▸ **Problem to work on**
Return every line below exactly as written.

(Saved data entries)
◇ ◇ ◇

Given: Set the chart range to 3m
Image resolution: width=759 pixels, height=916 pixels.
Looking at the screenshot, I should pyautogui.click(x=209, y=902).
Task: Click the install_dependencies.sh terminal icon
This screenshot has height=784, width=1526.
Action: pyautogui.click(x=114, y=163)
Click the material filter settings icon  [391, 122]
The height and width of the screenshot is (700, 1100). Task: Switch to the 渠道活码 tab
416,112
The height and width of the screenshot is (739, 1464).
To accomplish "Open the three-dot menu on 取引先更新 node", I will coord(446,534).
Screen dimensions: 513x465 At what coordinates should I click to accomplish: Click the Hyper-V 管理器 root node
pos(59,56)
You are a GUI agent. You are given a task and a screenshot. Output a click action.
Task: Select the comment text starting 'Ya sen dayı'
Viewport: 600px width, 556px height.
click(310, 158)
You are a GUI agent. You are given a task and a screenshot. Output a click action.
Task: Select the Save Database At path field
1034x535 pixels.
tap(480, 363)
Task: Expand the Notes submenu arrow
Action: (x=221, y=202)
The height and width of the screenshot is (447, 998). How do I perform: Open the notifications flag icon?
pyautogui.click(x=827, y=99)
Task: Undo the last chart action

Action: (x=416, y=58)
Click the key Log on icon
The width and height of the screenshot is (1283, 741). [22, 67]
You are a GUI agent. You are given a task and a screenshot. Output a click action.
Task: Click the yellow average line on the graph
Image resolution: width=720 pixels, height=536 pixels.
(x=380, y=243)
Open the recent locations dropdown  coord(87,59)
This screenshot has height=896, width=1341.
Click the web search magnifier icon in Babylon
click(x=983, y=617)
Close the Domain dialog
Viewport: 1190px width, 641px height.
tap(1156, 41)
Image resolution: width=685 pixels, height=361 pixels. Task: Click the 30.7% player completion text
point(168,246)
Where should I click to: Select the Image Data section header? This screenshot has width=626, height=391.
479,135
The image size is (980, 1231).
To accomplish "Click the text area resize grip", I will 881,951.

◇ ◇ ◇

▸ **Finished task**
Given: Set the chart range to 3m
Image resolution: width=759 pixels, height=916 pixels.
Looking at the screenshot, I should pyautogui.click(x=209, y=902).
Task: Click the install_dependencies.sh terminal icon
This screenshot has height=784, width=1526.
Action: pyautogui.click(x=114, y=163)
Click the material filter settings icon  [391, 122]
The height and width of the screenshot is (700, 1100). Task: Switch to the 渠道活码 tab
416,112
The height and width of the screenshot is (739, 1464).
To accomplish "Open the three-dot menu on 取引先更新 node", I will coord(446,534).
Screen dimensions: 513x465 At what coordinates should I click to accomplish: Click the Hyper-V 管理器 root node
pos(59,56)
You are a GUI agent. You are given a task and a screenshot. Output a click action.
Task: Select the comment text starting 'Ya sen dayı'
Viewport: 600px width, 556px height.
click(310, 158)
You are a GUI agent. You are given a task and a screenshot. Output a click action.
Task: Select the Save Database At path field
1034x535 pixels.
tap(480, 363)
Task: Expand the Notes submenu arrow
Action: (x=221, y=202)
The height and width of the screenshot is (447, 998). How do I perform: Open the notifications flag icon?
pyautogui.click(x=827, y=99)
Task: Undo the last chart action

Action: (x=416, y=58)
Click the key Log on icon
The width and height of the screenshot is (1283, 741). [22, 67]
You are a GUI agent. You are given a task and a screenshot. Output a click action.
Task: Click the yellow average line on the graph
Image resolution: width=720 pixels, height=536 pixels.
(x=380, y=243)
Open the recent locations dropdown  coord(87,59)
This screenshot has height=896, width=1341.
Click the web search magnifier icon in Babylon
click(x=983, y=617)
Close the Domain dialog
Viewport: 1190px width, 641px height.
tap(1156, 41)
Image resolution: width=685 pixels, height=361 pixels. Task: Click the 30.7% player completion text
point(168,246)
Where should I click to: Select the Image Data section header? This screenshot has width=626, height=391.
479,135
The image size is (980, 1231).
To accomplish "Click the text area resize grip", I will 881,951.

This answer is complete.